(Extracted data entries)
* * * * * * * * *

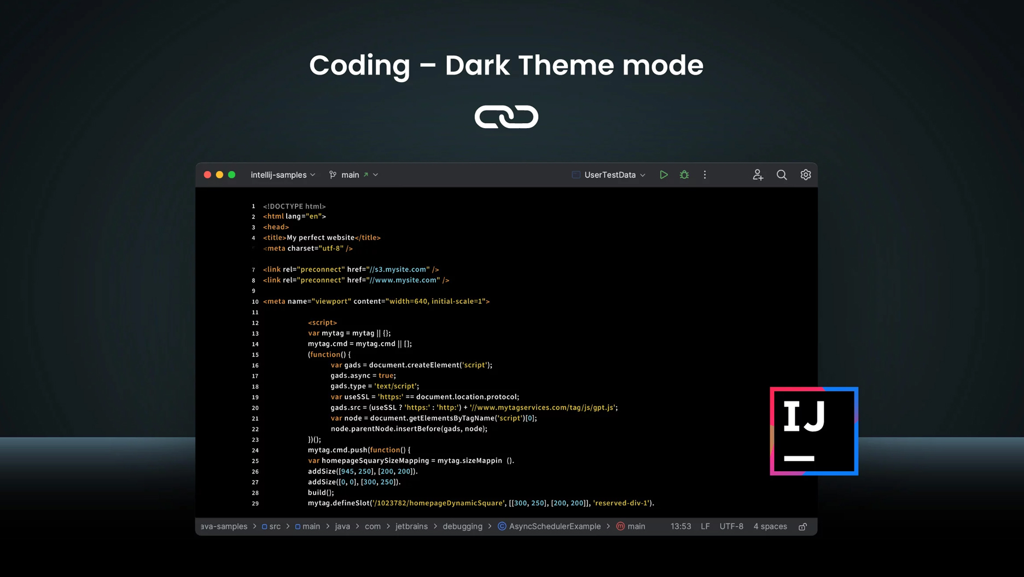This screenshot has height=577, width=1024.
Task: Click the jetbrains breadcrumb item
Action: [411, 526]
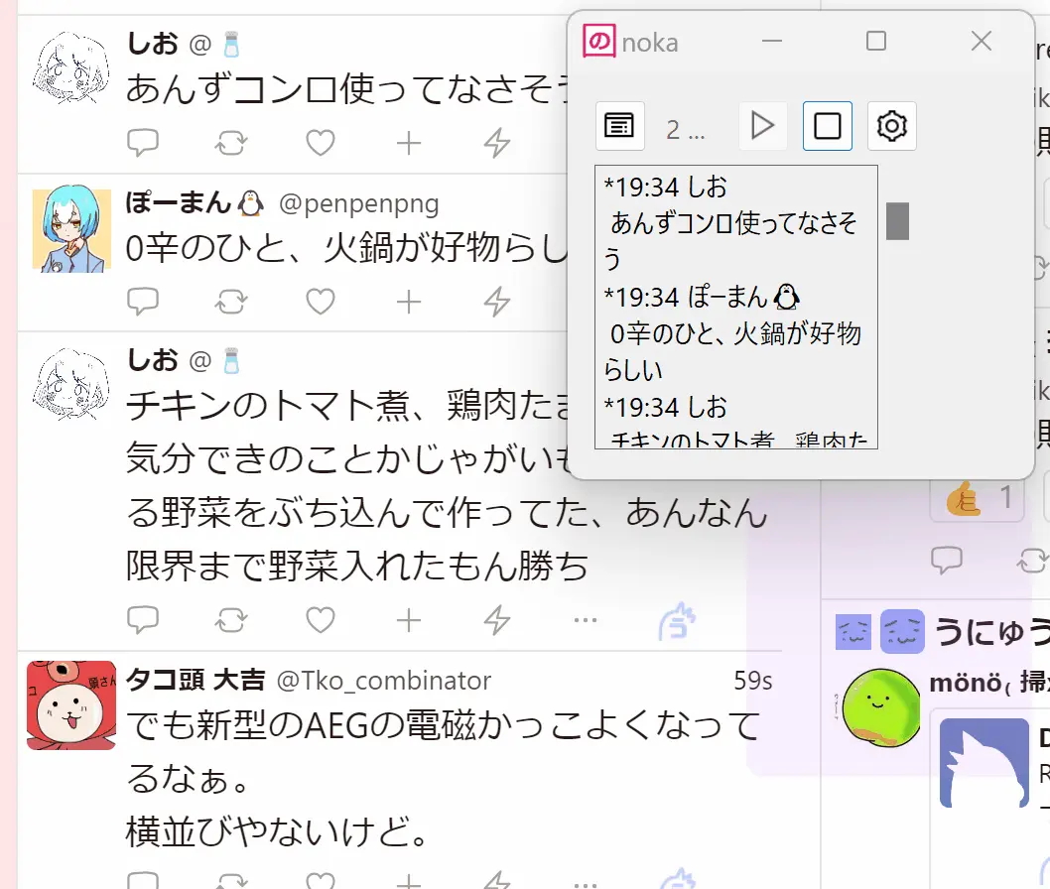Image resolution: width=1050 pixels, height=889 pixels.
Task: Click the 59s timestamp on タコ頭 大吉's post
Action: click(752, 681)
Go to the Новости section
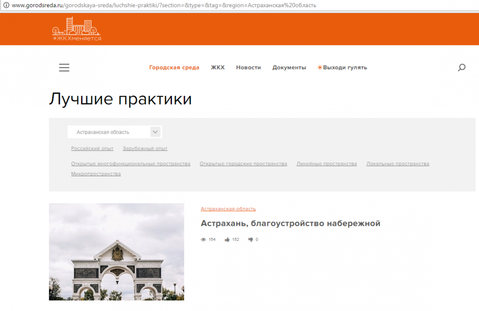Image resolution: width=479 pixels, height=311 pixels. 248,68
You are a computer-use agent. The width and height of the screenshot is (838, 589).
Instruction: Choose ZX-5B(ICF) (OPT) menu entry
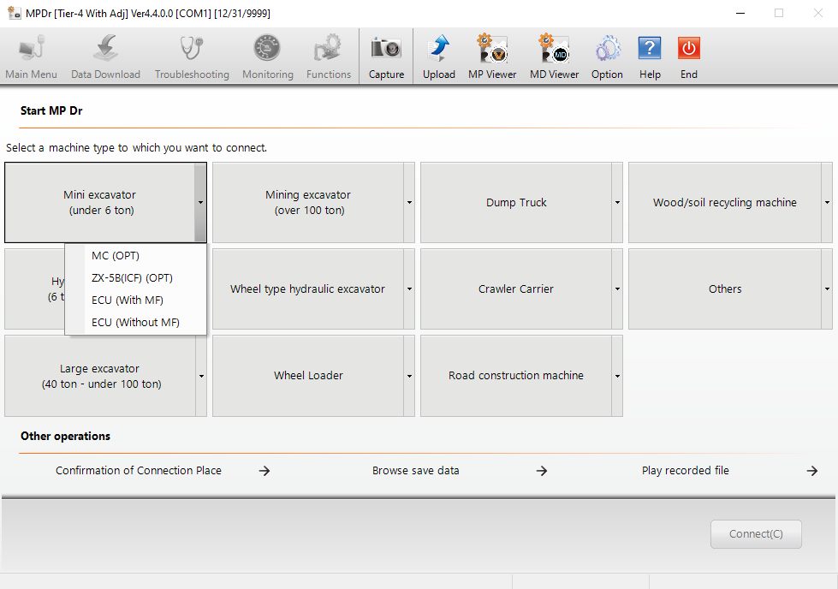coord(133,277)
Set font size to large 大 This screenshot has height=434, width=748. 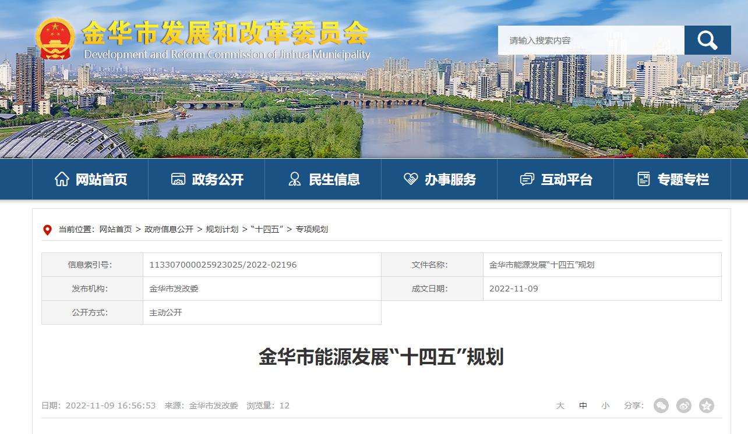coord(560,405)
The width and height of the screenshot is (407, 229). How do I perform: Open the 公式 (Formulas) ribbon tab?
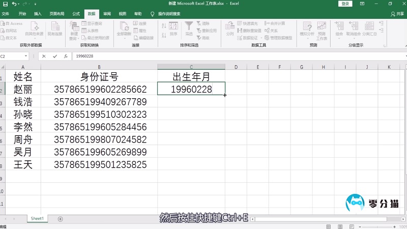point(76,14)
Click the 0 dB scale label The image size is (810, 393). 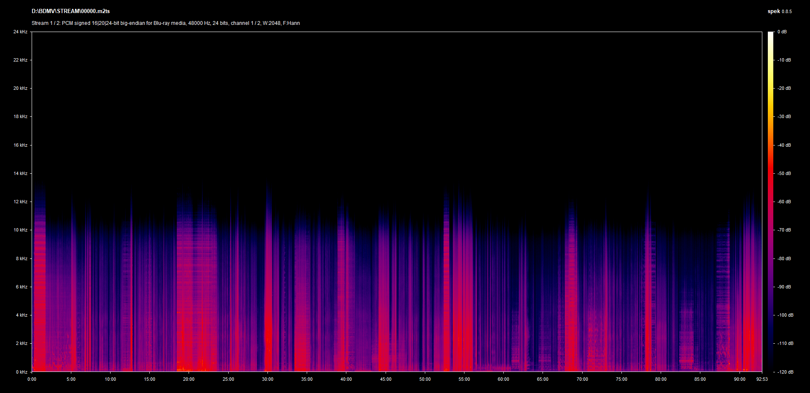click(x=782, y=32)
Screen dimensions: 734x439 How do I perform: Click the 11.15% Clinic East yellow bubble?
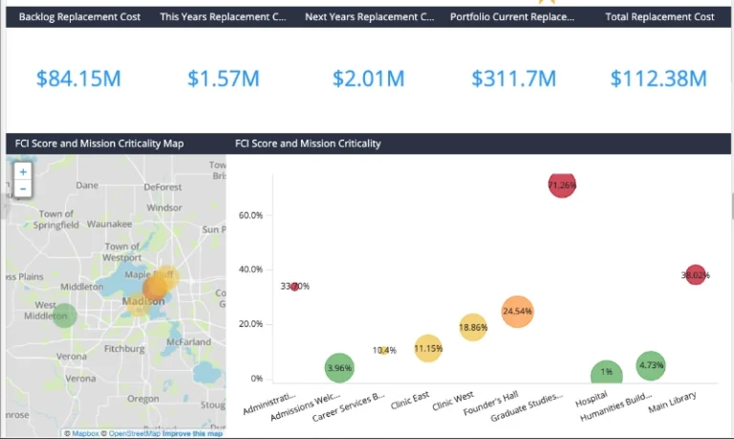(x=428, y=349)
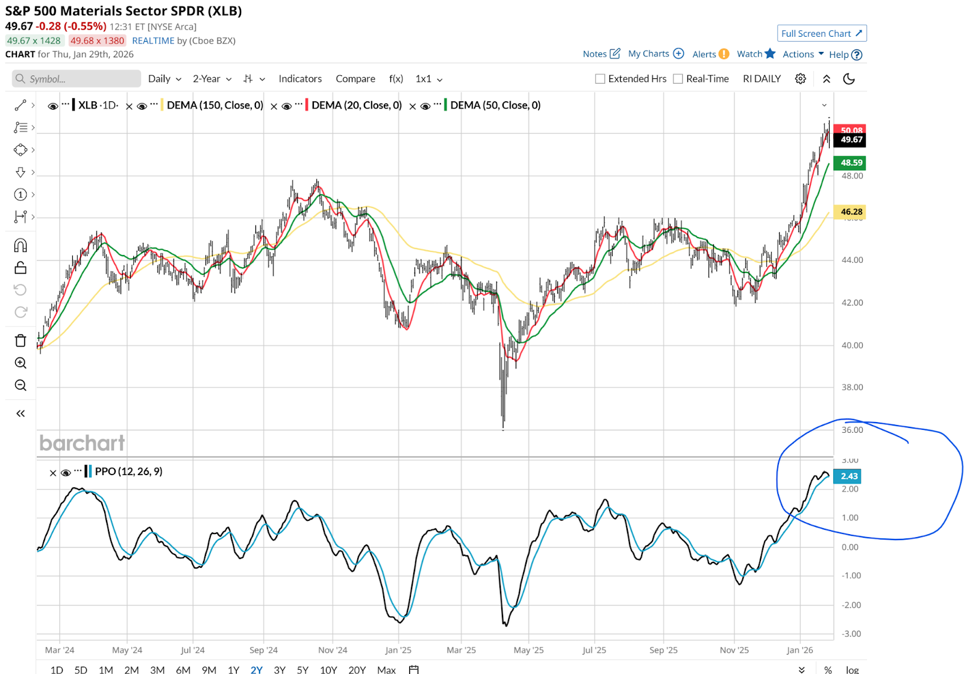
Task: Select the 5Y time range tab
Action: 302,670
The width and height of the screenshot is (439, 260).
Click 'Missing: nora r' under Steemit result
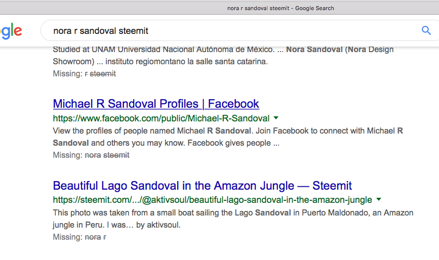79,237
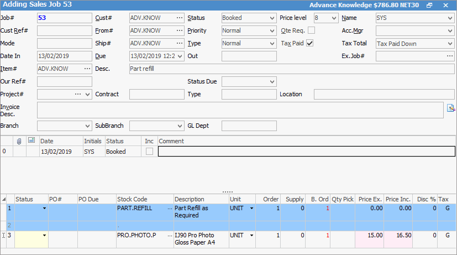The width and height of the screenshot is (457, 255).
Task: Click the grid splitter dots handle
Action: (228, 191)

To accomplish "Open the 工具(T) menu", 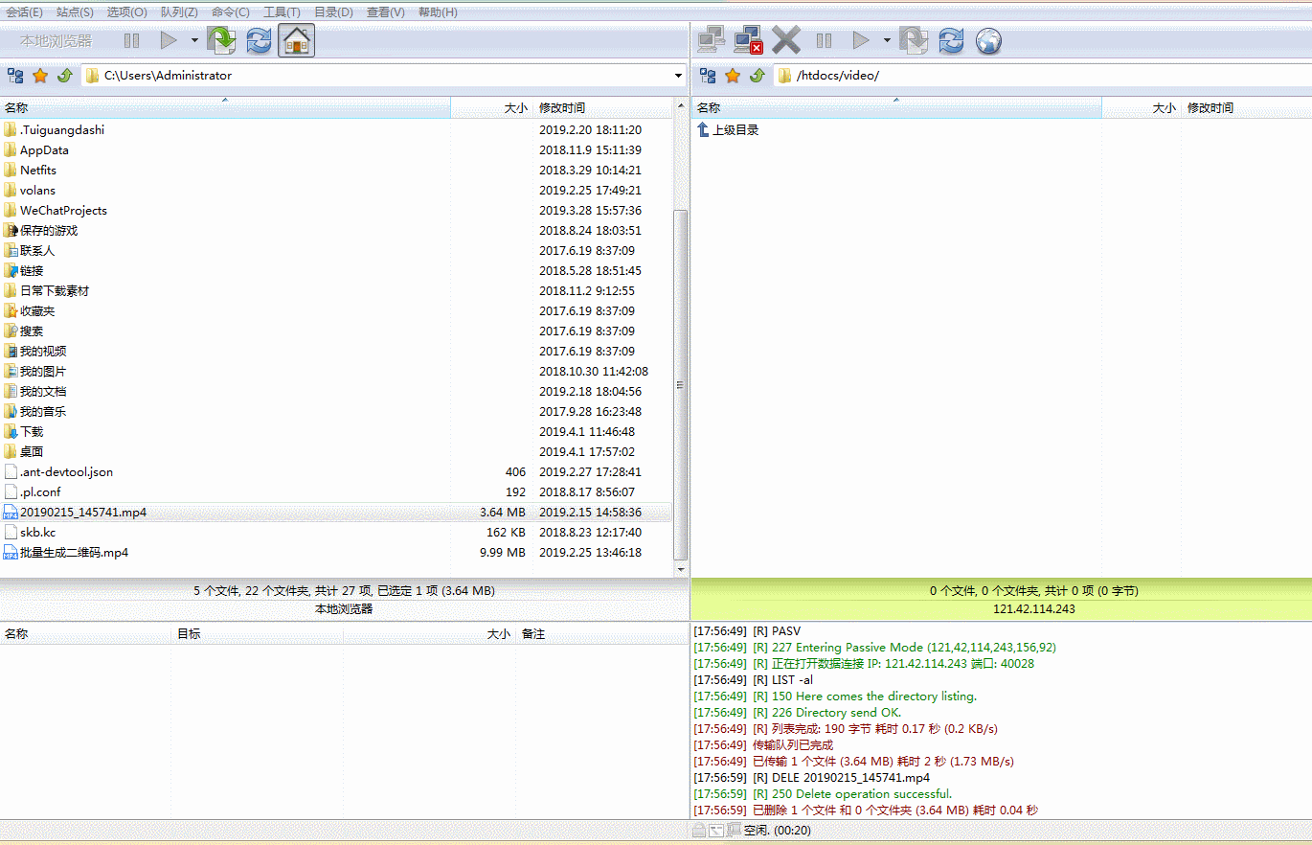I will 282,12.
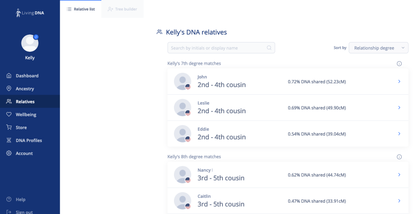Open John's profile avatar

pyautogui.click(x=182, y=81)
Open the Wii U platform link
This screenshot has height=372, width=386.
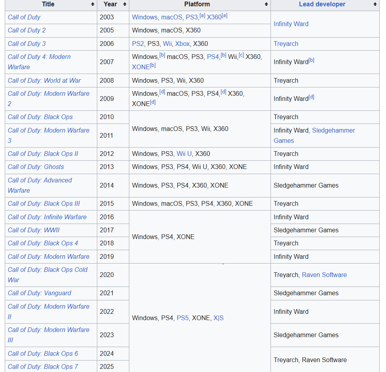coord(184,154)
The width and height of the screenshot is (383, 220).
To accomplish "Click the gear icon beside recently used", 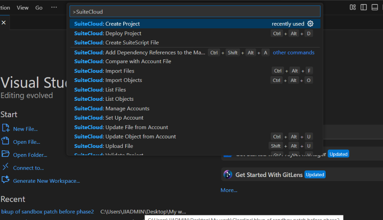I will click(310, 24).
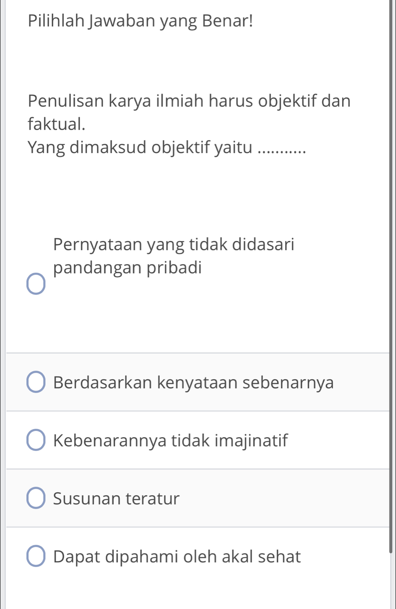Click the dotted blank after "yaitu"

282,149
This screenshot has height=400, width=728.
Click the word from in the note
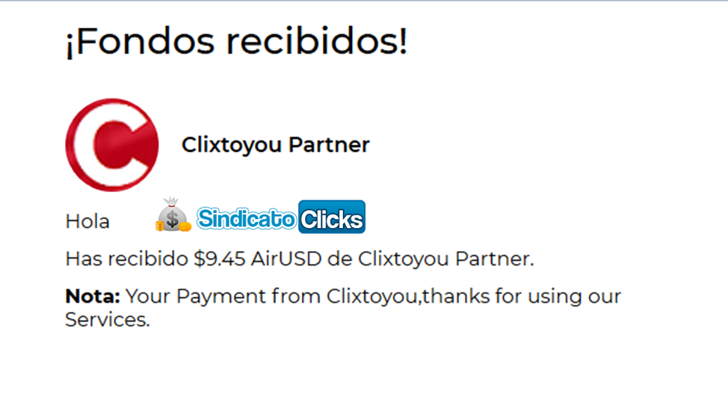(x=296, y=296)
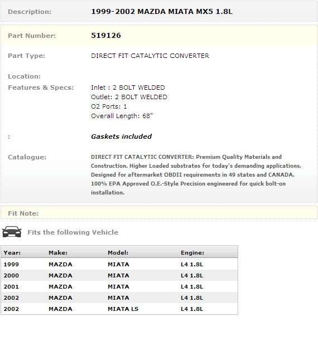Click the Overall Length 68" spec
Image resolution: width=318 pixels, height=351 pixels.
point(122,116)
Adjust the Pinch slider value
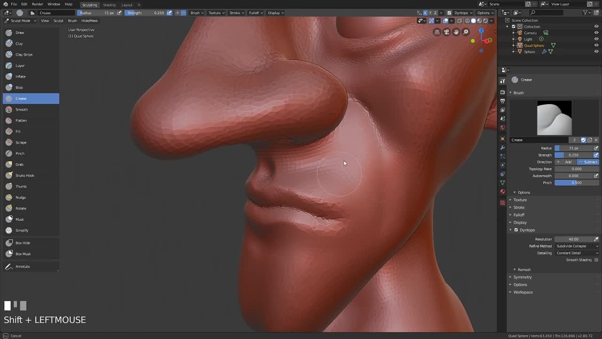 (577, 182)
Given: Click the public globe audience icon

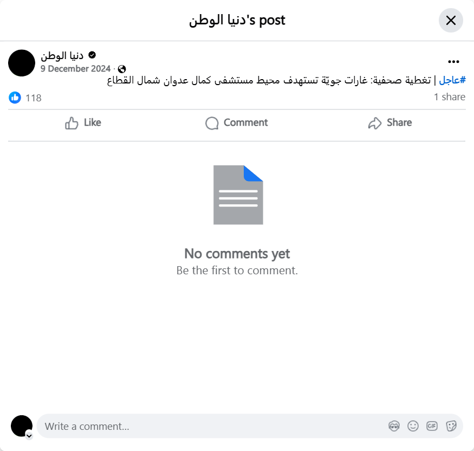Looking at the screenshot, I should [122, 69].
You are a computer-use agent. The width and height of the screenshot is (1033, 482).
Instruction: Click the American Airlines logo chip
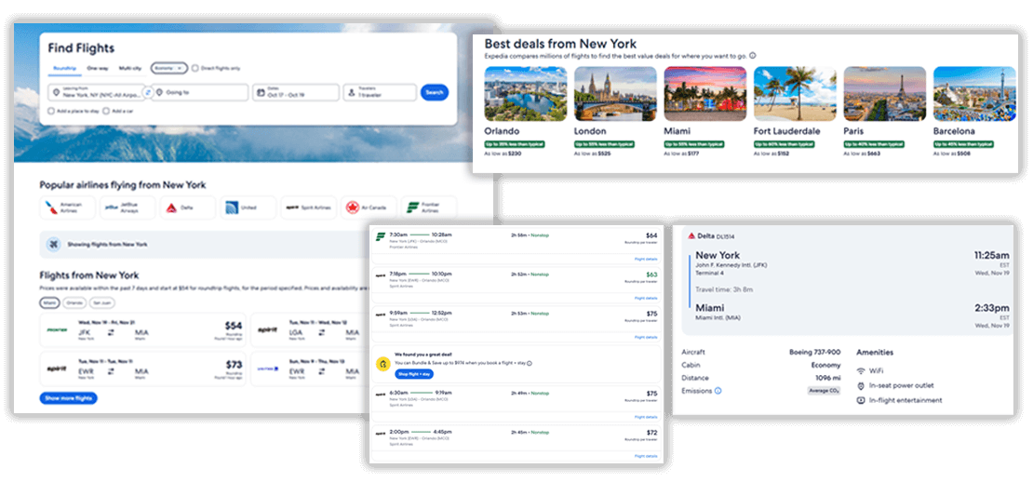pyautogui.click(x=67, y=208)
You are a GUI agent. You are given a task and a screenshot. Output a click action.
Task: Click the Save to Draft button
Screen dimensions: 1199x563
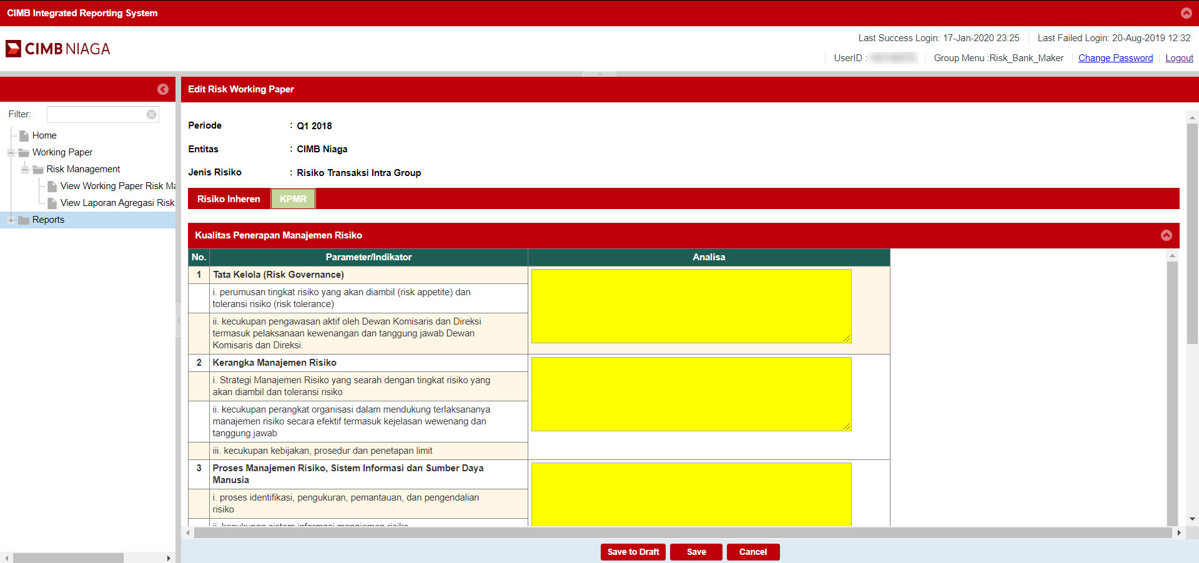(633, 552)
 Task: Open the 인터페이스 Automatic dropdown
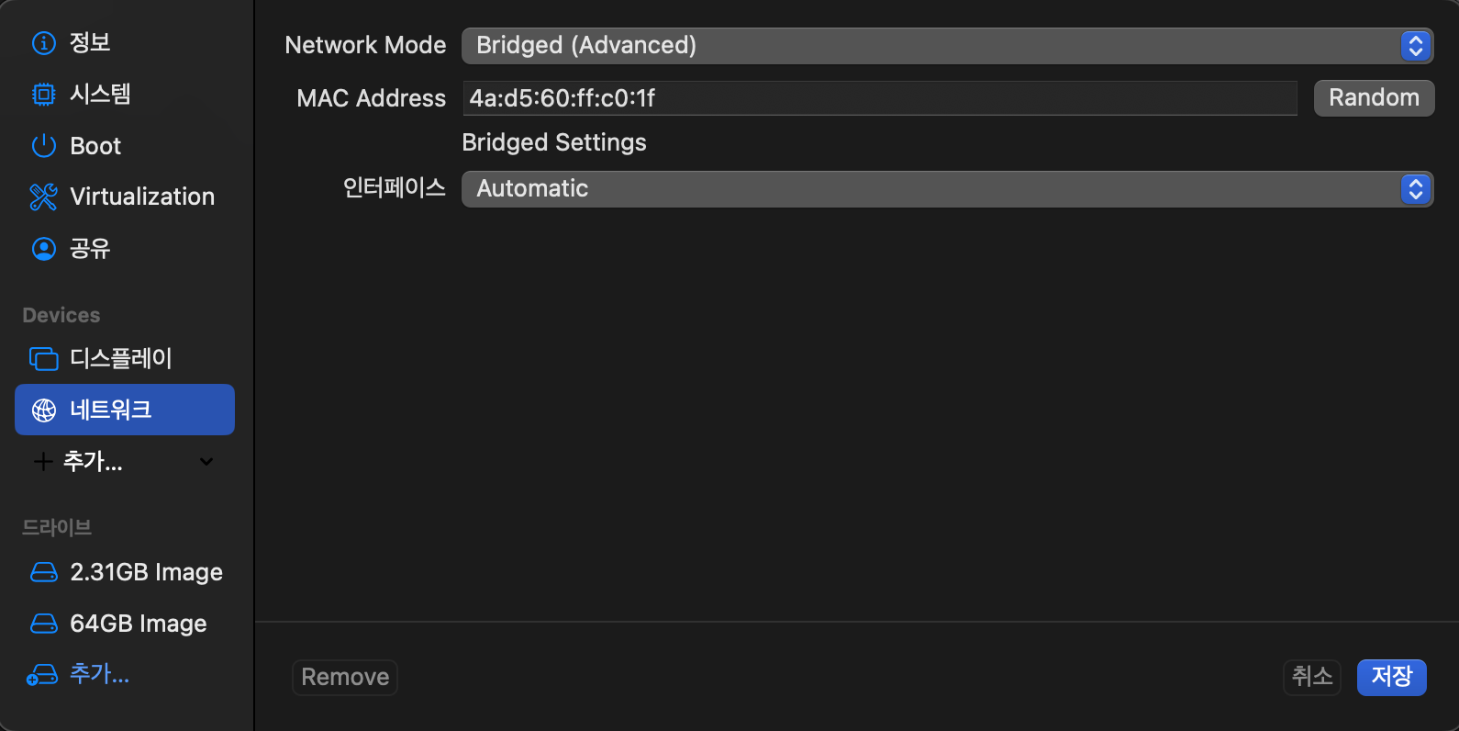(947, 189)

* * * * * * * * *

THE TASK - Using the records above, select and copy every line that has the word "computer".

EXERCISE SOLUTION -
You are a computer-use agent. The width and height of the screenshot is (838, 589).
You are a computer-use agent. The width and height of the screenshot is (1033, 482).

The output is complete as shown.